**AIM OF THE EXERCISE**:
Every record below should appear in your answer, copied exactly.

[Data items]
____________________

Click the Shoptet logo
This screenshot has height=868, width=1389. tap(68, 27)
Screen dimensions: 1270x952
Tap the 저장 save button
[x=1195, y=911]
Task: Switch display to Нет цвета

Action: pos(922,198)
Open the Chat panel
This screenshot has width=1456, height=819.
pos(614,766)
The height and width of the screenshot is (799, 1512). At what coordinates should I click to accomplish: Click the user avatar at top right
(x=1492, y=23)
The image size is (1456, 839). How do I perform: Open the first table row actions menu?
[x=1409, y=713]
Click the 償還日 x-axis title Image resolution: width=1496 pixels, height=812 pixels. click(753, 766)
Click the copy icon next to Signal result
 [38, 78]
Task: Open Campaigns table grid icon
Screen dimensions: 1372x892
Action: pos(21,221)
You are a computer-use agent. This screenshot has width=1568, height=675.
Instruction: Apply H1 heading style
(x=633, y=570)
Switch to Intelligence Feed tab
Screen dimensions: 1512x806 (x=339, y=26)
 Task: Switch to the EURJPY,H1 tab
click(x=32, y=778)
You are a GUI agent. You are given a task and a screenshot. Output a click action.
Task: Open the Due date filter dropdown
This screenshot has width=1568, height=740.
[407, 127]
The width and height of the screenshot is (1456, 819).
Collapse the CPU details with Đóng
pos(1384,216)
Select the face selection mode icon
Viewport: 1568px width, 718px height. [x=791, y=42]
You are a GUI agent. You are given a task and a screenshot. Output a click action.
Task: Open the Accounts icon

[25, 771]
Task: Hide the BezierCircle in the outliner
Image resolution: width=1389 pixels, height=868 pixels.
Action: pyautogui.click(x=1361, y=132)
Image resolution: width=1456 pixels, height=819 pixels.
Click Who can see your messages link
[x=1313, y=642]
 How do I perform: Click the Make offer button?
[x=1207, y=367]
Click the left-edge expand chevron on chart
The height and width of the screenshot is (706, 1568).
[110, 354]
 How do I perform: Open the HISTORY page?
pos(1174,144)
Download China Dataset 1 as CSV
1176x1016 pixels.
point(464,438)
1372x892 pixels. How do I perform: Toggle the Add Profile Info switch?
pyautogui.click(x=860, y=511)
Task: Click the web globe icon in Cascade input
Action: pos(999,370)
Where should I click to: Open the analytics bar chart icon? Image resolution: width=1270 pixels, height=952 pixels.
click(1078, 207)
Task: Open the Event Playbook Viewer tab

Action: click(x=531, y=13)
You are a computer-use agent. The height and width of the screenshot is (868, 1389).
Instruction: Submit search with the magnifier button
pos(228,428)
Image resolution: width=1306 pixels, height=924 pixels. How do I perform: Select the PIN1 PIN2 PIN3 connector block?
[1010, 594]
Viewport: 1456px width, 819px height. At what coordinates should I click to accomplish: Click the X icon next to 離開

____________________

**SOLUTION**:
Click the Shoptet logo
This screenshot has height=868, width=1389. tap(68, 27)
Screen dimensions: 1270x952
Tap the 저장 save button
[x=1195, y=911]
Task: Switch display to Нет цвета

Action: pos(922,198)
Open the Chat panel
This screenshot has width=1456, height=819.
pos(614,766)
The height and width of the screenshot is (799, 1512). At what coordinates should I click to accomplish: Click the user avatar at top right
(x=1492, y=23)
The image size is (1456, 839). How do I perform: Open the first table row actions menu?
[x=1409, y=713]
Click the 償還日 x-axis title Image resolution: width=1496 pixels, height=812 pixels. click(753, 766)
Click the copy icon next to Signal result
 [38, 78]
Task: Open Campaigns table grid icon
Screen dimensions: 1372x892
Action: pos(21,221)
You are a computer-use agent. This screenshot has width=1568, height=675.
Instruction: Apply H1 heading style
(x=633, y=570)
Switch to Intelligence Feed tab
Screen dimensions: 1512x806 (x=339, y=26)
 Task: Switch to the EURJPY,H1 tab
click(x=32, y=778)
You are a GUI agent. You are given a task and a screenshot. Output a click action.
Task: Open the Due date filter dropdown
This screenshot has width=1568, height=740.
[407, 127]
The width and height of the screenshot is (1456, 819).
Collapse the CPU details with Đóng
pos(1384,216)
Select the face selection mode icon
Viewport: 1568px width, 718px height. [x=791, y=42]
You are a GUI agent. You are given a task and a screenshot. Output a click action.
Task: Open the Accounts icon

[25, 771]
Task: Hide the BezierCircle in the outliner
Image resolution: width=1389 pixels, height=868 pixels.
Action: pyautogui.click(x=1361, y=132)
Image resolution: width=1456 pixels, height=819 pixels.
Click Who can see your messages link
[x=1313, y=642]
 How do I perform: Click the Make offer button?
[x=1207, y=367]
Click the left-edge expand chevron on chart
The height and width of the screenshot is (706, 1568).
[110, 354]
 How do I perform: Open the HISTORY page?
pos(1174,144)
Download China Dataset 1 as CSV
1176x1016 pixels.
point(464,438)
1372x892 pixels. How do I perform: Toggle the Add Profile Info switch?
pyautogui.click(x=860, y=511)
Task: Click the web globe icon in Cascade input
Action: pos(999,370)
Where should I click to: Open the analytics bar chart icon? Image resolution: width=1270 pixels, height=952 pixels.
click(1078, 207)
Task: Open the Event Playbook Viewer tab

Action: click(x=531, y=13)
You are a computer-use agent. The height and width of the screenshot is (868, 1389).
Instruction: Submit search with the magnifier button
pos(228,428)
Image resolution: width=1306 pixels, height=924 pixels. How do I perform: Select the PIN1 PIN2 PIN3 connector block?
[1010, 594]
Viewport: 1456px width, 819px height. At what coordinates should I click to accomplish: Click the X icon next to 離開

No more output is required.